Moms 4 Housing, a coalition of support groups and about 150 local residents gathered outside the Alameda County administration building in downtown Oakland on Tuesday to participate in a rally called Board of SuperMoms Demands Homes Not Harm.
Members of Communities United for Restorative Youth Justice (CURYJ), the Anti Police-Terror Project and Decarcerate Alameda County also spoke. Bay Area People’s Strike and Alliance of Californians for Community Empowerment (ACCE) hosted the rally.
“After voting to give this notoriously racist Sheriff’s Department a budget increase of over $100 million a year, the Alameda County Board of Supervisors has canceled their meeting set for September 1st,” read a Facebook invitation calling for supporters to attend the rally, which took place from 1:00 to 3:00 p.m. “We are in a crisis and this failure of leadership is unacceptable.”
Moms 4 Housing and supporters arranged a table outside of the building at 1221 Oak St. and spoke in a manner that emulated and played with the style of a county meeting.
Behind the table, supporters held signs painted in yellow, red and black. One sign outlined the four demands of the Homes Not Harm agenda: Defunding the sheriff by 30-50%; placing a moratorium on all evictions during the COVID-19 crisis; canceling all rent and mortgage debt; and permanently banning law enforcement from carrying out evictions.
While no current City Council members showed up to support the rally, Moms 4 Housing member Carroll Fife, who is running for office in District 3, as well as District 5 Council candidates Zoe Lopez-Meraz and Richard Santos Raya, were in attendance.
“We live in a police state that puts capital over human life,” said Dominique Walker, a founding member of Moms 4 Housing who spoke at the rally. “The eviction of Mom’s house showed that.”
Walker, along with several other speakers referenced the militarized pre-dawn eviction on Jan. 14 when the Alameda County Sheriff raided a speculator-owned property that had long been left vacant and kicked out unhoused Black mothers and children who had taken shelter inside. The sheriff’s officers used tanks, drones, a battering ram, and assault rifles to enforce the eviction.
Speakers pointed out that law enforcement terrorizes the same people that face housing insecurity and homelessness. Black Oakland resident Barbara Doss, of the Ella Baker Center, spoke of how guards at Santa Rita Jail killed her son, Dujuan Armstrong, at age 23.
But celebrating her son’s life was difficult because the owners of her rented housing unit wanted to inspect it on the same day. After delaying the inspection, she said they sent her a threat that she would be evicted if she continued to delay the inspection. She characterized the housing in the area as “unfair” and shared fond memories of her son, who, starting at the age of 9, would feed unhoused residents in Oakland.
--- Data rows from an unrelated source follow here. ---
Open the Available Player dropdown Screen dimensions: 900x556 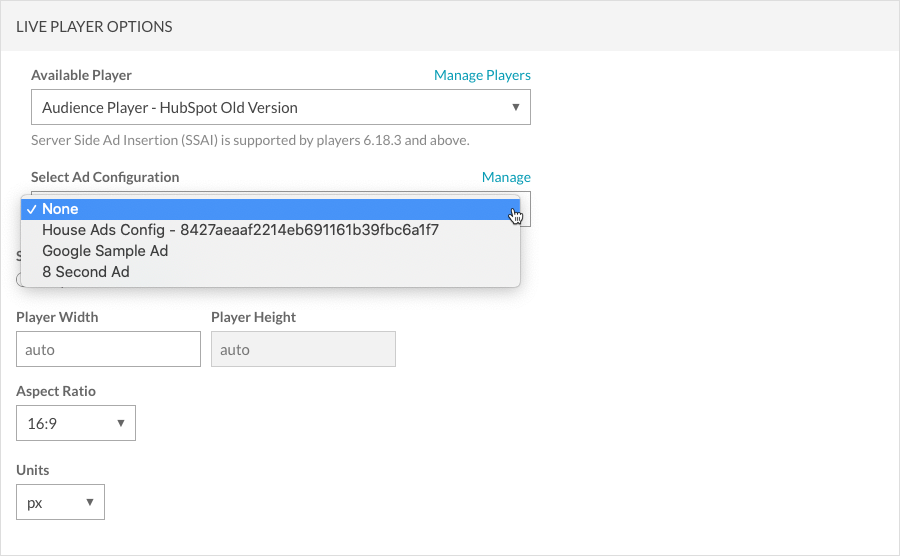[270, 107]

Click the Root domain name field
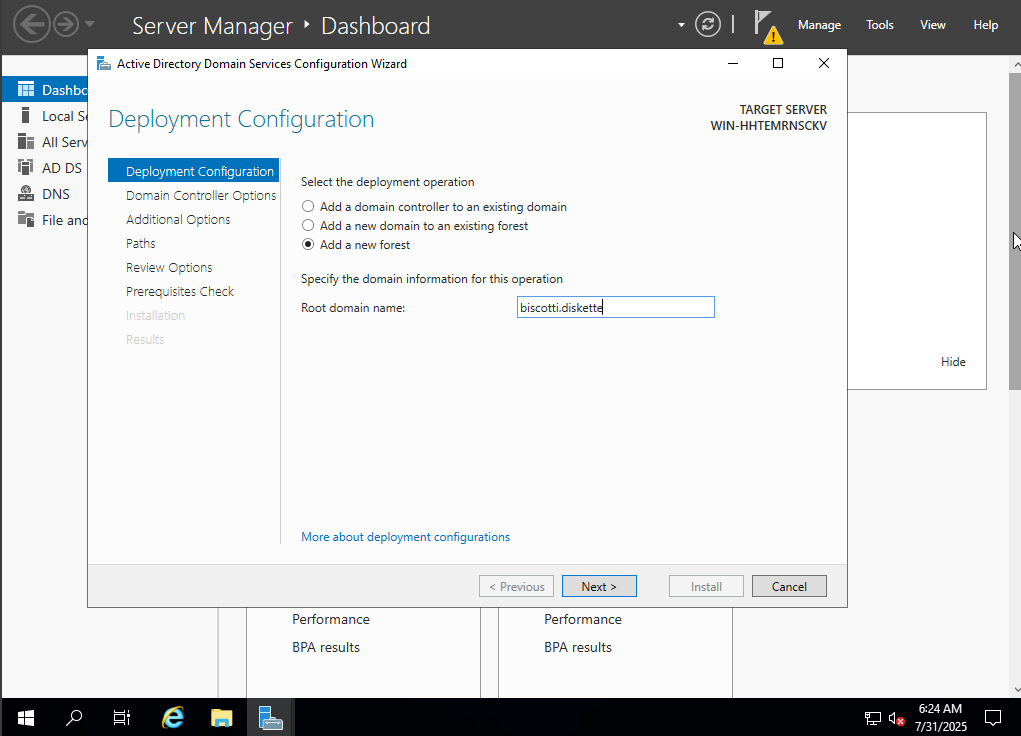[x=615, y=308]
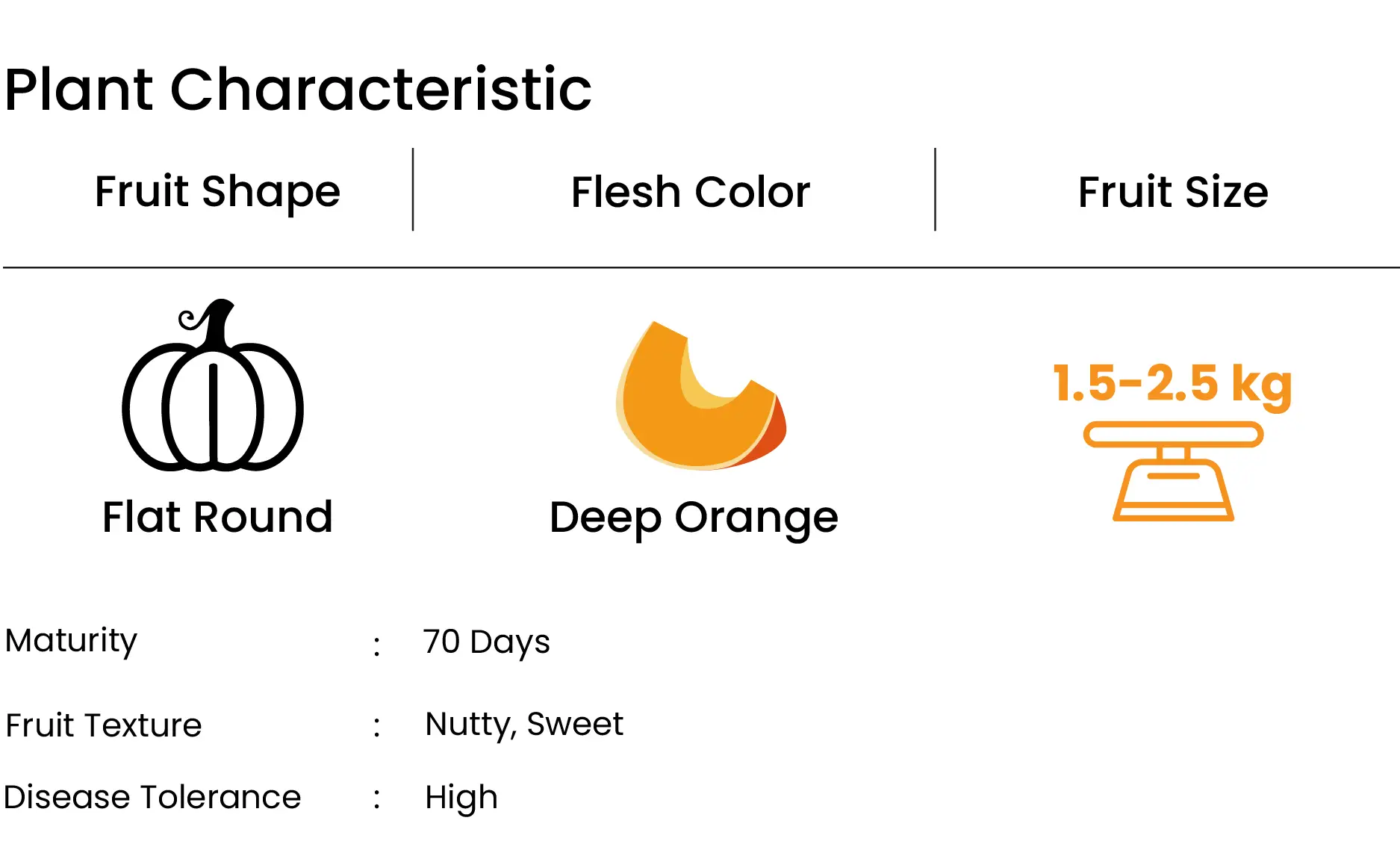Click the orange pumpkin slice icon

700,395
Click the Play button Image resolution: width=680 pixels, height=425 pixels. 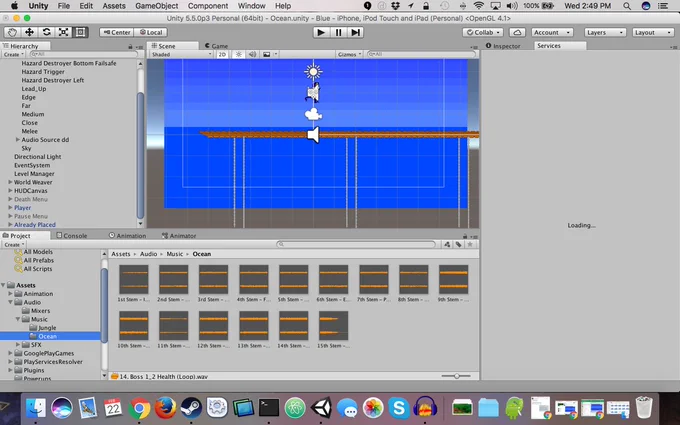[x=321, y=32]
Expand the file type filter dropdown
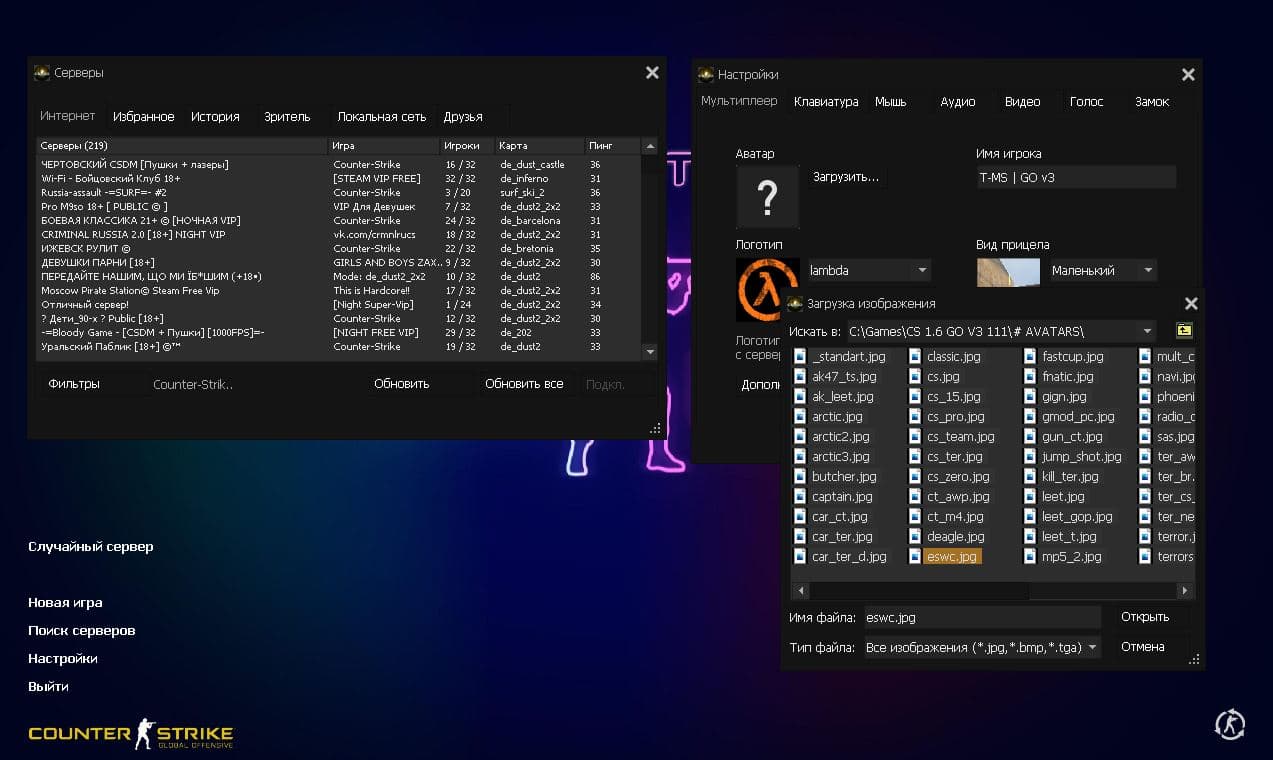This screenshot has width=1273, height=760. (1092, 648)
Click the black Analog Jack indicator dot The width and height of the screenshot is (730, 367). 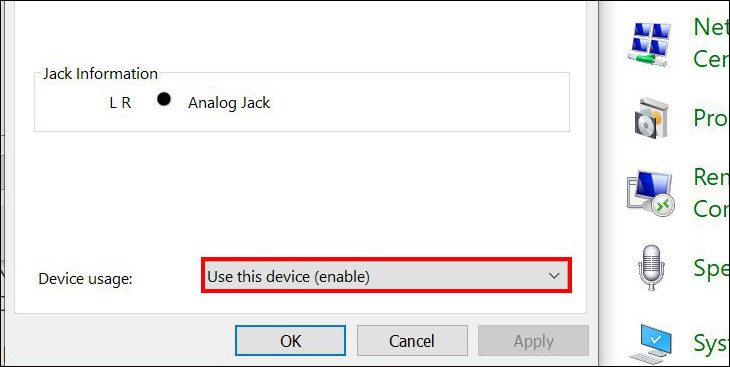tap(163, 99)
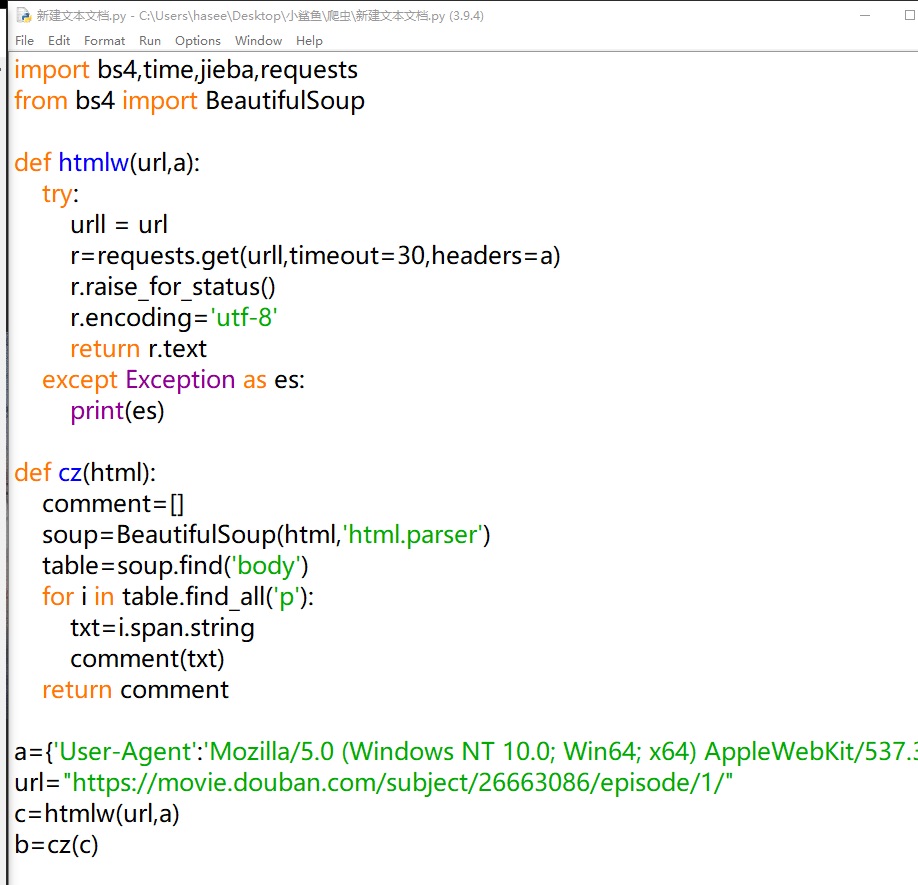The width and height of the screenshot is (918, 885).
Task: Click the 'html.parser' string argument
Action: [x=416, y=535]
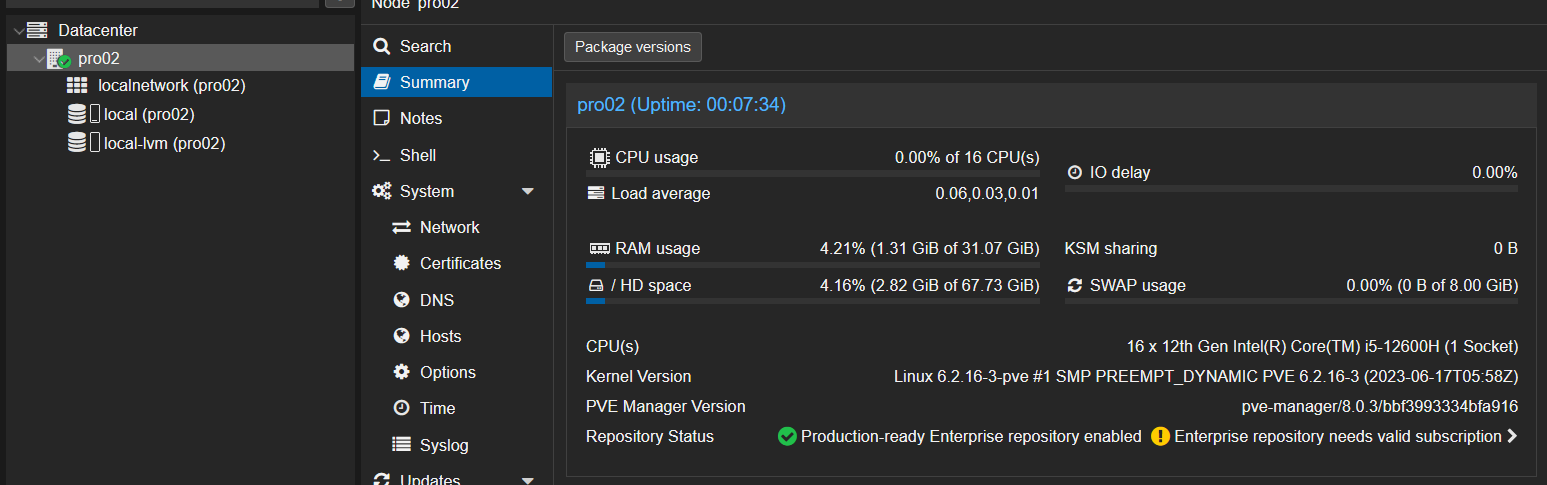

“He would take food underneath the ramp down at 29th street and we would feed the homeless,” she said. “That was something he wanted to do, believe me, I didn’t push him to do that. I love him for doing that.”
Speakers pointed out the same money that can be used to harm and incarcerate people could be used to provide housing. Others spoke directly to the need to cancel rent and grassroots efforts to organize tenants.
Tur-Ha Ak, of Community Ready Corps, spoke of the need for those fighting for housing justice and against the criminalization of dissent and police oppression to stand united with each other.
Pointing at the county administration building, he repeatedly said “this is the same system that killed Martin and Malcolm,” and emphasized that though activists might have disagreements about tactics, they all need to unite against the criminalization of dissent.
Fife spoke last.
“We don’t have to reimagine policing,” Fife said. “Because we live and dream about our lives mattering every day. We have organizations that have been working on this for years. Some of my mentors and elders have been working on this for decades. We just have to do it.”